BRIEF: Give back every line of the material below that has the string "dialog".

START ENTRIES SUPPLIED

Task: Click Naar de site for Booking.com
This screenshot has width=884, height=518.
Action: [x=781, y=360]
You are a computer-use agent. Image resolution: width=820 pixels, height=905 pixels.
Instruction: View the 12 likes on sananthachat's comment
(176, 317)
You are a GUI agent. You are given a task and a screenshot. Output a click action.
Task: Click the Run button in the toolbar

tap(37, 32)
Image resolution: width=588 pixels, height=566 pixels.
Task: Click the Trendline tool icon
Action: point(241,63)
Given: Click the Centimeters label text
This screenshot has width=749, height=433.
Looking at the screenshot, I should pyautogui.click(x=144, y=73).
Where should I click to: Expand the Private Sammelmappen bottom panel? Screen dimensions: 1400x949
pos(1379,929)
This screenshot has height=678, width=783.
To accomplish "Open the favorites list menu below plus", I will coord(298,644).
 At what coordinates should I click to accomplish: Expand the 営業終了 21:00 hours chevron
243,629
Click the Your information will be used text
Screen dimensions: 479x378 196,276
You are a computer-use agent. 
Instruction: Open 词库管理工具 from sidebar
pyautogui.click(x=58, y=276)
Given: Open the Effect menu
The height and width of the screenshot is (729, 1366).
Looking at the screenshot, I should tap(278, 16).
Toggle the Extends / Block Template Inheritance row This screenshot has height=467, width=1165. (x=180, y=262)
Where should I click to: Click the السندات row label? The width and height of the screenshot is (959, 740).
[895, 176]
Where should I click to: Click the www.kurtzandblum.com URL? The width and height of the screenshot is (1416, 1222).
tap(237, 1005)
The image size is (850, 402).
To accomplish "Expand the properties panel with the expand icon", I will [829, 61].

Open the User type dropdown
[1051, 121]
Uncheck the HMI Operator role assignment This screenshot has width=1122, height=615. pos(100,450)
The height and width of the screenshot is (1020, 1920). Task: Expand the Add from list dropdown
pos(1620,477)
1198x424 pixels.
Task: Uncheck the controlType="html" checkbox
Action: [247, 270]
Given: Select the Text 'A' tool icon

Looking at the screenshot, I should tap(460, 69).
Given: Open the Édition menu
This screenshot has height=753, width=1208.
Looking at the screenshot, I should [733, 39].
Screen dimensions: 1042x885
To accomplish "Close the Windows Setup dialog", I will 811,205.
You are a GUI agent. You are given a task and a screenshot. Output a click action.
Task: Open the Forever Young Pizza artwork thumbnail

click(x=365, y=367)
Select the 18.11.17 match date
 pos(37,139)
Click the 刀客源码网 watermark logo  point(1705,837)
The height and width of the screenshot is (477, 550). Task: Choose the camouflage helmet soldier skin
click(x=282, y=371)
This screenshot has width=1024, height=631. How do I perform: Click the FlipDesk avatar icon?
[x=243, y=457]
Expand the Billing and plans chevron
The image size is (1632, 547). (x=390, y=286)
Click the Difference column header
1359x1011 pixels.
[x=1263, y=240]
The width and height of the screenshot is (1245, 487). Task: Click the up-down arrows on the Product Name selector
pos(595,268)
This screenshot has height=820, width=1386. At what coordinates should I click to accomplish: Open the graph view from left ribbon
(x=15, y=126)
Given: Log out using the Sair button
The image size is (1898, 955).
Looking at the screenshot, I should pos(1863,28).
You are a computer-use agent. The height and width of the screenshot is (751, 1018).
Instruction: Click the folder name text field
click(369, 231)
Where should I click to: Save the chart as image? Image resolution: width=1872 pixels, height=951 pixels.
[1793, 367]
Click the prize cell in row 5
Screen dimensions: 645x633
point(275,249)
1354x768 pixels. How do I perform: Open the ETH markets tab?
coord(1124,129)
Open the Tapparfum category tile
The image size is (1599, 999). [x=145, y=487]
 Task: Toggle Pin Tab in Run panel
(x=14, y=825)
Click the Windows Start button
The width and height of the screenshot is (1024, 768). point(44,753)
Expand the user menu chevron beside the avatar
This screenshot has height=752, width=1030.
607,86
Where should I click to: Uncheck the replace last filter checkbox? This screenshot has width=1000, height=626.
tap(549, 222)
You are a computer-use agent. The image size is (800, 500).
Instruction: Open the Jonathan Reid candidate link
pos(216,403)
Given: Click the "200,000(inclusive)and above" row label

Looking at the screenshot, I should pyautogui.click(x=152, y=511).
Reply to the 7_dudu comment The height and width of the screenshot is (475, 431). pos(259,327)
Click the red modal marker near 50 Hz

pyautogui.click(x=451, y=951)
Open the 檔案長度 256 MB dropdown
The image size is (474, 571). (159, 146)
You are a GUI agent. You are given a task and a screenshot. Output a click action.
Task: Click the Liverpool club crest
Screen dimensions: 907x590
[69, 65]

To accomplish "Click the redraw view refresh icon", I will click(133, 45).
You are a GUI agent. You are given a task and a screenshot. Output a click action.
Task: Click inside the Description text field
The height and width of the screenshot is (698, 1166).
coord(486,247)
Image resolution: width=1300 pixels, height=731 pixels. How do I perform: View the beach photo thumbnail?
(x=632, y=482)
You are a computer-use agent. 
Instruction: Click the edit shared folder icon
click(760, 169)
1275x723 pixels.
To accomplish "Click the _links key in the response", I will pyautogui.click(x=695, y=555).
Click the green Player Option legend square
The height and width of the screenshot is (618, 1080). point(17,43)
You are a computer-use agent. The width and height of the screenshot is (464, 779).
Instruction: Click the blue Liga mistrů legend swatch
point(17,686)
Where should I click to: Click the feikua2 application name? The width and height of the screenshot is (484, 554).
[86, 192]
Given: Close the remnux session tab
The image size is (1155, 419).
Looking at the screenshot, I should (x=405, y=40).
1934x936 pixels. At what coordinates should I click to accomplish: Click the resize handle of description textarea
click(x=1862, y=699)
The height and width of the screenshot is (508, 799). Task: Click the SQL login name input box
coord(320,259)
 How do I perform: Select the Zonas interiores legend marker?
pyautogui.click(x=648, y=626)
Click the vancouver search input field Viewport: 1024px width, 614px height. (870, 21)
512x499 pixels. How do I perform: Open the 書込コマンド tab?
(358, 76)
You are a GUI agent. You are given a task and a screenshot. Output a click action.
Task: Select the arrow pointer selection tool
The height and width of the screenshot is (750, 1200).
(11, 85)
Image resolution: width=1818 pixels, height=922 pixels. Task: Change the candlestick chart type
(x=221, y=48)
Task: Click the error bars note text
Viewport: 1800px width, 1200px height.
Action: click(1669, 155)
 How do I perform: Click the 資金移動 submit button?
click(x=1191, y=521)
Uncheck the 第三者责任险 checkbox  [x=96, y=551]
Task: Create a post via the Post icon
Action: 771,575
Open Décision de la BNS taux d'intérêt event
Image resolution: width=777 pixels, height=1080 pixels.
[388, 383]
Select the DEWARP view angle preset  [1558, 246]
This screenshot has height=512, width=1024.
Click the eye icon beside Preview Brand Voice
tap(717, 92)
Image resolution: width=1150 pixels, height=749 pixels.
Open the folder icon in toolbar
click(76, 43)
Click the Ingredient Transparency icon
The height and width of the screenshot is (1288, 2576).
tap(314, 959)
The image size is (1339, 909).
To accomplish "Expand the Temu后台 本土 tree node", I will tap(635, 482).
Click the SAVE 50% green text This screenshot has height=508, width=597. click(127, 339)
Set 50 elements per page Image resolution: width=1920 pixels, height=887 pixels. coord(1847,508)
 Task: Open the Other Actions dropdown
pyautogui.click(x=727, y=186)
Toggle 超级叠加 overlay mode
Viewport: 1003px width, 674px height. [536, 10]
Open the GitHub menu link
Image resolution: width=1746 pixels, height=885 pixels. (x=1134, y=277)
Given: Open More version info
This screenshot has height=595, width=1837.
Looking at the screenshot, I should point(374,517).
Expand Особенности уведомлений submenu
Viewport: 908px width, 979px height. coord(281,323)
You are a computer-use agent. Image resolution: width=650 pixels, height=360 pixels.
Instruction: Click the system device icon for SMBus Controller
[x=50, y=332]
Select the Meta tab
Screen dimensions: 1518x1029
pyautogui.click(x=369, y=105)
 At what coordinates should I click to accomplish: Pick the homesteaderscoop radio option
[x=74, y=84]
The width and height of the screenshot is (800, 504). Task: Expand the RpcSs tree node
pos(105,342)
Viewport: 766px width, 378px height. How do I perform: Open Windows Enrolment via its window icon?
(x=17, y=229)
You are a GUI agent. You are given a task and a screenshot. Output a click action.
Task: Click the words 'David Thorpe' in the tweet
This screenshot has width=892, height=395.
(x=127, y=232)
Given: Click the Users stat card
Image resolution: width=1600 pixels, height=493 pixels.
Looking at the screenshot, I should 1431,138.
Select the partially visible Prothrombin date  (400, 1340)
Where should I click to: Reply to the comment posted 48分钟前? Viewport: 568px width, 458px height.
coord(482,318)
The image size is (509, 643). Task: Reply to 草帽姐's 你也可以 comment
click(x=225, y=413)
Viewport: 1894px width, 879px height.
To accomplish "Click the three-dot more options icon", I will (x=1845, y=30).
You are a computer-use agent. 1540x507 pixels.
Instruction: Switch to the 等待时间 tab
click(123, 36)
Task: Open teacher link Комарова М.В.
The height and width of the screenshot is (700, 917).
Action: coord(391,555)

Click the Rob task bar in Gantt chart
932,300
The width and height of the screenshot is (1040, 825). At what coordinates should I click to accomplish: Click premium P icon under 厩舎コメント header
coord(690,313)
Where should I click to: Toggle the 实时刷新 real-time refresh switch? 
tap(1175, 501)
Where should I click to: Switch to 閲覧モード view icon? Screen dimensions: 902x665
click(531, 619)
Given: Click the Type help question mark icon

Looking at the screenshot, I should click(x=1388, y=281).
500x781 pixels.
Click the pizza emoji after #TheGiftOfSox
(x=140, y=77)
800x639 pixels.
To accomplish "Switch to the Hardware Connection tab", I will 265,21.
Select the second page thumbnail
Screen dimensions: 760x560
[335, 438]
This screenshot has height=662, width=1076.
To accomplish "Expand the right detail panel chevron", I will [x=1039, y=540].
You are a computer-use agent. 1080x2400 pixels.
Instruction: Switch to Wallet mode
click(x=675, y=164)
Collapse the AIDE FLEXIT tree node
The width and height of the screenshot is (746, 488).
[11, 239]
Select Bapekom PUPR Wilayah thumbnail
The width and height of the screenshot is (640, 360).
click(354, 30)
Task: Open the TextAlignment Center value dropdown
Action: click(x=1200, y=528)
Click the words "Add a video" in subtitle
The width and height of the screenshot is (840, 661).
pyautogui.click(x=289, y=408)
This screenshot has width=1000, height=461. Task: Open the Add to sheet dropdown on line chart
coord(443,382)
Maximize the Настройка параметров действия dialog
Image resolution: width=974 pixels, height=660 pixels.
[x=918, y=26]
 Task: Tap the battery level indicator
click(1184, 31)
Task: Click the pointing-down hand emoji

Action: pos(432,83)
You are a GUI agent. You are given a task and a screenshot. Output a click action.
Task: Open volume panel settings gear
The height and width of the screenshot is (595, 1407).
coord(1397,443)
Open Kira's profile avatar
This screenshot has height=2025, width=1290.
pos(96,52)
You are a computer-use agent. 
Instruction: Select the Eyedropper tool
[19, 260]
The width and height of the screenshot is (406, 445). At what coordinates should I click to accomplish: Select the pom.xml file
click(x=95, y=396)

END ENTRIES SUPPLIED

SOLUTION TO THE PROBLEM:
To accomplish "Close the Windows Setup dialog", I will 811,205.
Maximize the Настройка параметров действия dialog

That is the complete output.